→ EXERCISE BRIEF
In the records below, find the line that contains "Teste GoRide: Trek" and the line that contains "Melody brazilian σλιπ (315, 1738)". Set down exactly those lines and every line between them, and nothing more.

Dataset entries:
————————
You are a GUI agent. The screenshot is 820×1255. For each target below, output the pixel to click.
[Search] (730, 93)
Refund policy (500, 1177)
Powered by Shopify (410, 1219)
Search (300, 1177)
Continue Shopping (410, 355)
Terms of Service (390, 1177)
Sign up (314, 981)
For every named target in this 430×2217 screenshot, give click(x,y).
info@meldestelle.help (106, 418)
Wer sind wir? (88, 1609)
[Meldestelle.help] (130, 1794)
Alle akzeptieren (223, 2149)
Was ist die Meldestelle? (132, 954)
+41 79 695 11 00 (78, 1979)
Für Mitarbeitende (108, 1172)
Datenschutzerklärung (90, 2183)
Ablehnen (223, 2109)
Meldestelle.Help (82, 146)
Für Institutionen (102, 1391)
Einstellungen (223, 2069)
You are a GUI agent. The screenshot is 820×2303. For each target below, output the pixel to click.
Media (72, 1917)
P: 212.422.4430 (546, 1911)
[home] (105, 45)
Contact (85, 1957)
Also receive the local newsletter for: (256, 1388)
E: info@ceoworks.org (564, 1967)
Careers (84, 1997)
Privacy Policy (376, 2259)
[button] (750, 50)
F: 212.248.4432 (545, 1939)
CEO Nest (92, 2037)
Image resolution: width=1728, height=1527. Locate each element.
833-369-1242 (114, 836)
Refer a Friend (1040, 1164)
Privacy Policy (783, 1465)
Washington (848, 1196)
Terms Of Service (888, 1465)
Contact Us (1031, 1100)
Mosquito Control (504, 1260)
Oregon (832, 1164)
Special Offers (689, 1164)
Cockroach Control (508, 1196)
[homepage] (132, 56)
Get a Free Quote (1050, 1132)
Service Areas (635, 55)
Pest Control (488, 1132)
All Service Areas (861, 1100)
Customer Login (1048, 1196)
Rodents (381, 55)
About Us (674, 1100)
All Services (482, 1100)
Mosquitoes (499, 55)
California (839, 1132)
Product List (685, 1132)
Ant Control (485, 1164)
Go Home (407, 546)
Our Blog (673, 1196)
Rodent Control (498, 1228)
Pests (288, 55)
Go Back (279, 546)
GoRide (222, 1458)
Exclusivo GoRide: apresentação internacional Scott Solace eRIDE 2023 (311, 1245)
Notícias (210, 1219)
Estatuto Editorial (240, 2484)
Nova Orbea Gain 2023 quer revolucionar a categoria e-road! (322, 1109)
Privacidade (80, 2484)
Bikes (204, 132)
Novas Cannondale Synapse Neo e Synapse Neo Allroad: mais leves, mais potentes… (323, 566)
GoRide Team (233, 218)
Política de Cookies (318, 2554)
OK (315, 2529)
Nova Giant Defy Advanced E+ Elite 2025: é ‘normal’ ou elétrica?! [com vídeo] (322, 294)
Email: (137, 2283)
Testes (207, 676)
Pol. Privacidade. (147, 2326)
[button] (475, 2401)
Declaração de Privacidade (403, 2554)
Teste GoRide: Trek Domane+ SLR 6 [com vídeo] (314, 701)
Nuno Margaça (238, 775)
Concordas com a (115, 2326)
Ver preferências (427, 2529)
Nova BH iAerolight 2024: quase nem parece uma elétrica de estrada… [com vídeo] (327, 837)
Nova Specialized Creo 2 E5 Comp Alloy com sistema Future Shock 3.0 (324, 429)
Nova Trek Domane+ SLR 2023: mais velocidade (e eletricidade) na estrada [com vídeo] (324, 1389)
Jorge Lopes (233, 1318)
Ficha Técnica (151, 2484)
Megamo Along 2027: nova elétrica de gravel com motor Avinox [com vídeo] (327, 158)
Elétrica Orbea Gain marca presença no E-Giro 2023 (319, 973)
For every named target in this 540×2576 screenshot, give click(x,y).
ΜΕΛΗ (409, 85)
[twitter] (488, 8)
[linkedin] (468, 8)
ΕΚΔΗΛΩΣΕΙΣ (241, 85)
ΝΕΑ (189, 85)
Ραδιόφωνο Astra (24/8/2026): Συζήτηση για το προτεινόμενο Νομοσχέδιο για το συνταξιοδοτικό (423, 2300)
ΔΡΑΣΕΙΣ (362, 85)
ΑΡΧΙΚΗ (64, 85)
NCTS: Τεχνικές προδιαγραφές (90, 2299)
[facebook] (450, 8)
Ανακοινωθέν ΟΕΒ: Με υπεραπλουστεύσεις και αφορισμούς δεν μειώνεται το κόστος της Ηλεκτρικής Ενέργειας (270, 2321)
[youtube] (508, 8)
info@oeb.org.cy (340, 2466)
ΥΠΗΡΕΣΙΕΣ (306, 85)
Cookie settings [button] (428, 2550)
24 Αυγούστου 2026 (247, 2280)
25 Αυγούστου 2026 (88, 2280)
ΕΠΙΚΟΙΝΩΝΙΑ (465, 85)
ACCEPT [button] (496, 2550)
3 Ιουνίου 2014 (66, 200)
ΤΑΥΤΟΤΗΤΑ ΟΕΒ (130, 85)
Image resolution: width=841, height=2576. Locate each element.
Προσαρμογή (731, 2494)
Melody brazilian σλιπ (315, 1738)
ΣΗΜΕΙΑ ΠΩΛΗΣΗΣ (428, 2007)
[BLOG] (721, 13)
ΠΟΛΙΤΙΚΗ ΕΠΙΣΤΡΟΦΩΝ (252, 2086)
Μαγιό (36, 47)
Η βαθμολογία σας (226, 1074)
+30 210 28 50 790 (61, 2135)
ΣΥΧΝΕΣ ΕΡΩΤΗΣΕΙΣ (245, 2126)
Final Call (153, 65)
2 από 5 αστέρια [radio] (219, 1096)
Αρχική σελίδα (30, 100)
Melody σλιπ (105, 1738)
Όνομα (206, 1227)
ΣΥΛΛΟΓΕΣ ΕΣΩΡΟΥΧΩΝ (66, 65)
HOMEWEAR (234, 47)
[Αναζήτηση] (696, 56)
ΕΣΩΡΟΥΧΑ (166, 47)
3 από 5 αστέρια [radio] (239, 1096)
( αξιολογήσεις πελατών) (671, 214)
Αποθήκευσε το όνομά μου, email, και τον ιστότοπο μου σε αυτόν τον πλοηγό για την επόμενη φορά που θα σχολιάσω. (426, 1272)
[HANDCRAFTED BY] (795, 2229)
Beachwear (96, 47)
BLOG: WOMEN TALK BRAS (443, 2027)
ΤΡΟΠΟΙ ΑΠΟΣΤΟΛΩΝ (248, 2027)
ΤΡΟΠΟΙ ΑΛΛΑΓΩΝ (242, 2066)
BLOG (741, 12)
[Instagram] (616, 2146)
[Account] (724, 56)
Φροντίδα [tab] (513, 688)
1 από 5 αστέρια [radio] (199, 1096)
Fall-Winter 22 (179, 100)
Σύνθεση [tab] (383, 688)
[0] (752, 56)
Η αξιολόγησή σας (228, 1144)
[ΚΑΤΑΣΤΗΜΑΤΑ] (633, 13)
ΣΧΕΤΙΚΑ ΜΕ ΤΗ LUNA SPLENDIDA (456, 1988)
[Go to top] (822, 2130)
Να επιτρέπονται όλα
————————
→ SOLUTION
Teste GoRide: Trek Domane+ SLR 6 [com vídeo] (314, 701)
Nuno Margaça (238, 775)
Concordas com a (115, 2326)
Ver preferências (427, 2529)
Nova BH iAerolight 2024: quase nem parece uma elétrica de estrada… [com vídeo] (327, 837)
Nova Specialized Creo 2 E5 Comp Alloy com sistema Future Shock 3.0 (324, 429)
Nova Trek Domane+ SLR 2023: mais velocidade (e eletricidade) na estrada [com vídeo] (324, 1389)
Jorge Lopes (233, 1318)
Ficha Técnica (151, 2484)
Megamo Along 2027: nova elétrica de gravel com motor Avinox [com vídeo] (327, 158)
Elétrica Orbea Gain marca presença no E-Giro 2023 (319, 973)
For every named target in this 540×2576 screenshot, give click(x,y).
ΜΕΛΗ (409, 85)
[twitter] (488, 8)
[linkedin] (468, 8)
ΕΚΔΗΛΩΣΕΙΣ (241, 85)
ΝΕΑ (189, 85)
Ραδιόφωνο Astra (24/8/2026): Συζήτηση για το προτεινόμενο Νομοσχέδιο για το συνταξιοδοτικό (423, 2300)
ΔΡΑΣΕΙΣ (362, 85)
ΑΡΧΙΚΗ (64, 85)
NCTS: Τεχνικές προδιαγραφές (90, 2299)
[facebook] (450, 8)
Ανακοινωθέν ΟΕΒ: Με υπεραπλουστεύσεις και αφορισμούς δεν μειώνεται το κόστος της Ηλεκτρικής Ενέργειας (270, 2321)
[youtube] (508, 8)
info@oeb.org.cy (340, 2466)
ΥΠΗΡΕΣΙΕΣ (306, 85)
Cookie settings [button] (428, 2550)
24 Αυγούστου 2026 (247, 2280)
25 Αυγούστου 2026 (88, 2280)
ΕΠΙΚΟΙΝΩΝΙΑ (465, 85)
ACCEPT [button] (496, 2550)
3 Ιουνίου 2014 (66, 200)
ΤΑΥΤΟΤΗΤΑ ΟΕΒ (130, 85)
Image resolution: width=841, height=2576. Locate each element.
Προσαρμογή (731, 2494)
Melody brazilian σλιπ (315, 1738)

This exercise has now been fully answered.